This Notebook presents a part of my code for the Plant Pathology 2021 - FGVC8 Kaggle challenge. 

It shows the code for the inference on the test data.  

This notebook version doesn't exactly correspond to the code I submitted for the competition, as the requirements specified that the internet access had to be disabled. Thus it wasn't possible to install python packages and to connect to the Google Cloud Storage bucket of the test data.  
One can get around that :
- By getting the data from the local file system instead of the GSC bucket, at the cost of not being able to use the TPUs in a straightforward way (but then GPUs could do the job). 
- It was possible not to install the extra packages by loading the models with the `tf.keras.models.load_model` function. In this case, some (quick & dirty) adaptations had to be made to get it to work properly.  

For the sake of clarity and simplicity, this notebook will avoid those particular technical complications, by showing an implementation using an internet access and TPUs.

Another thing to consider is that **only 3 images from the test set were accessible**, the remaing ~2700 images being hidden and only accessible during submission runtime. Thus the following code is applied on only 3 examples.
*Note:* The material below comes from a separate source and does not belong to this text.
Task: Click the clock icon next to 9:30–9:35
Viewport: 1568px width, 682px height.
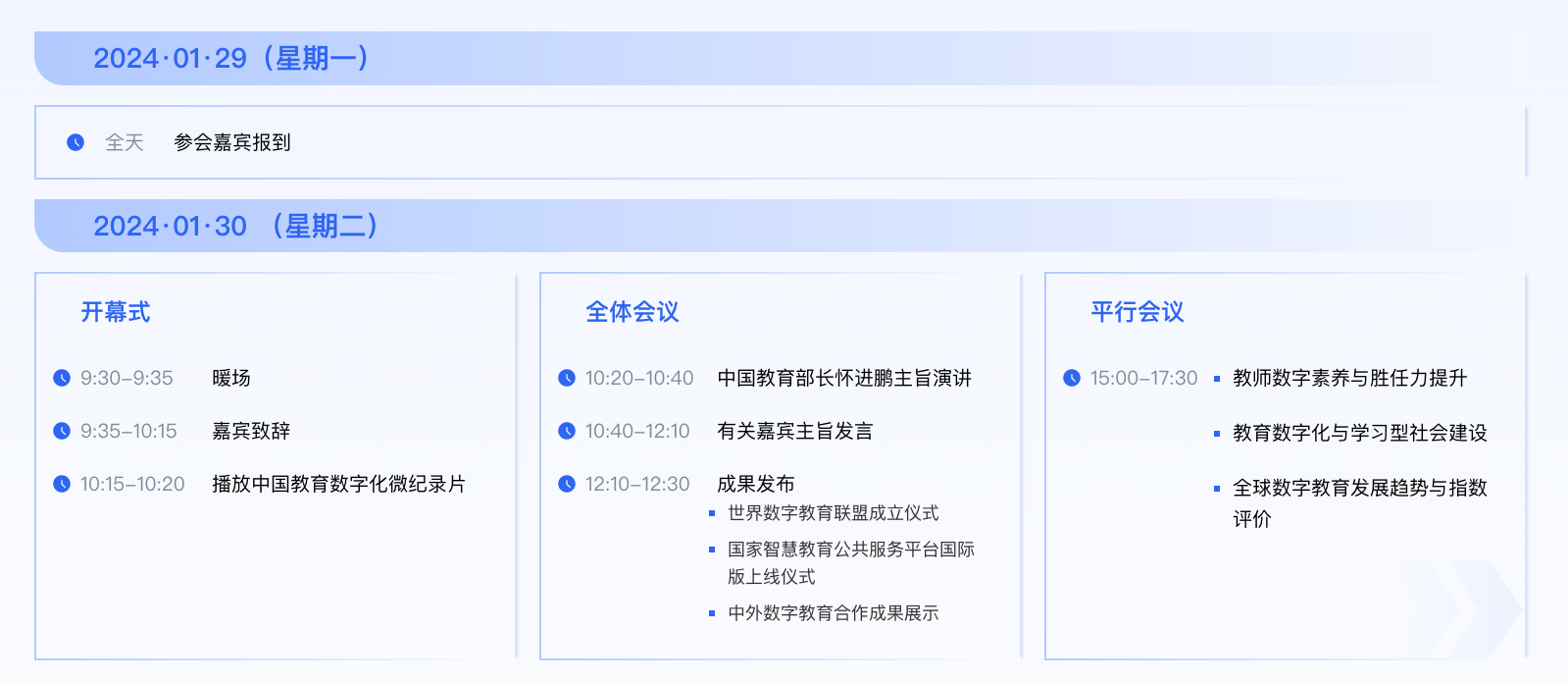Action: coord(62,378)
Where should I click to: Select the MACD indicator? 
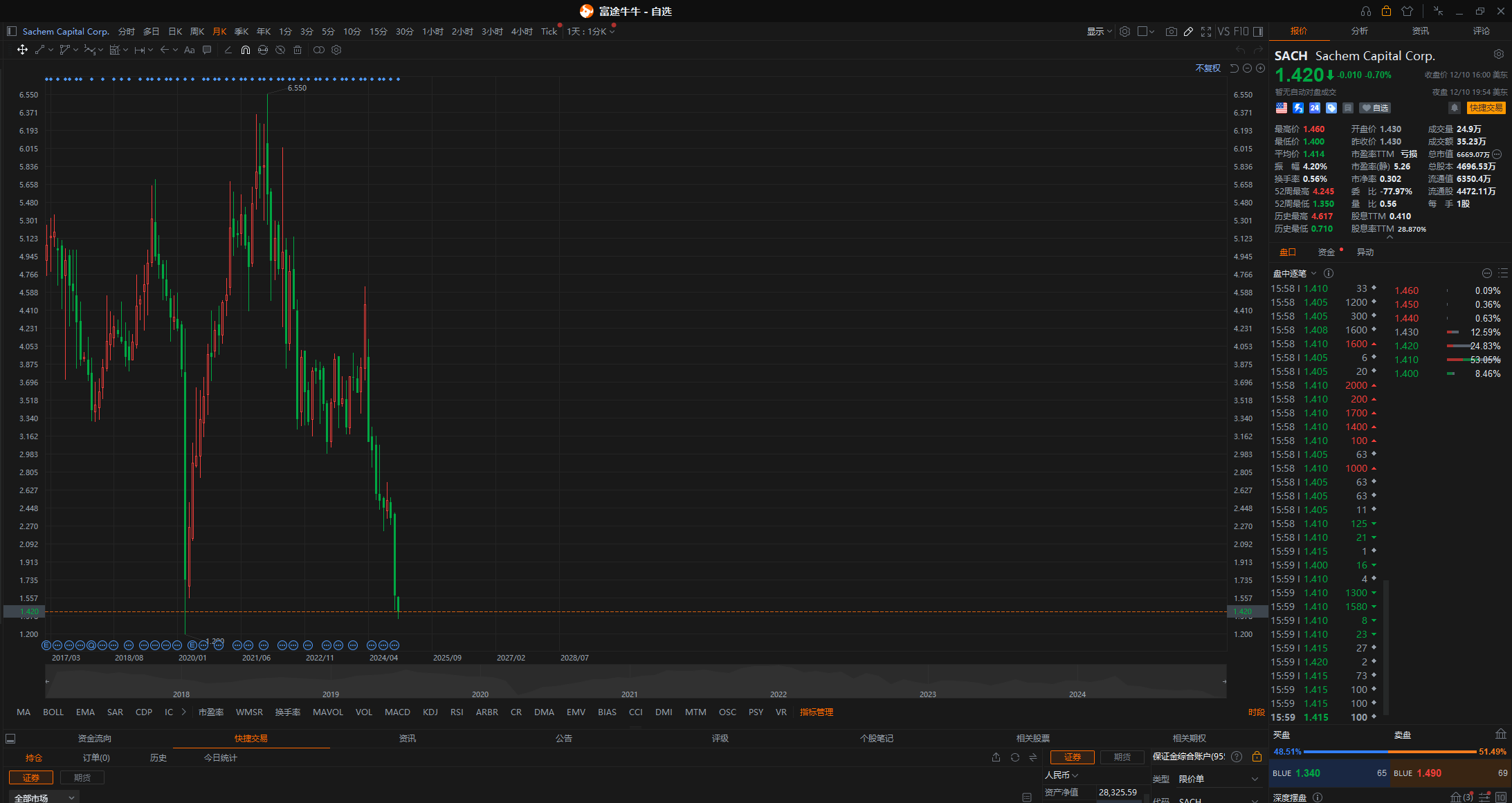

The submissions took much longer time and processing power due to this difference.

Other parts of the code can be found here :
- [**ResNet50 model training**](https://github.com/antonindurieux/Plant_Pathology_2021-FGVC8_Kaggle_challenge/blob/master/1_plant-pathology-2021-fgvc8-resnet50-training.ipynb) ;
- [**EfficientNetB7 model training**]() ;
- [**Vision Transformer model training**]().

An article about this project can be found on my website [**here**](https://antonindurieux.github.io/portfolio/1_Kaggle_Plant_Pathology_2021_competition/).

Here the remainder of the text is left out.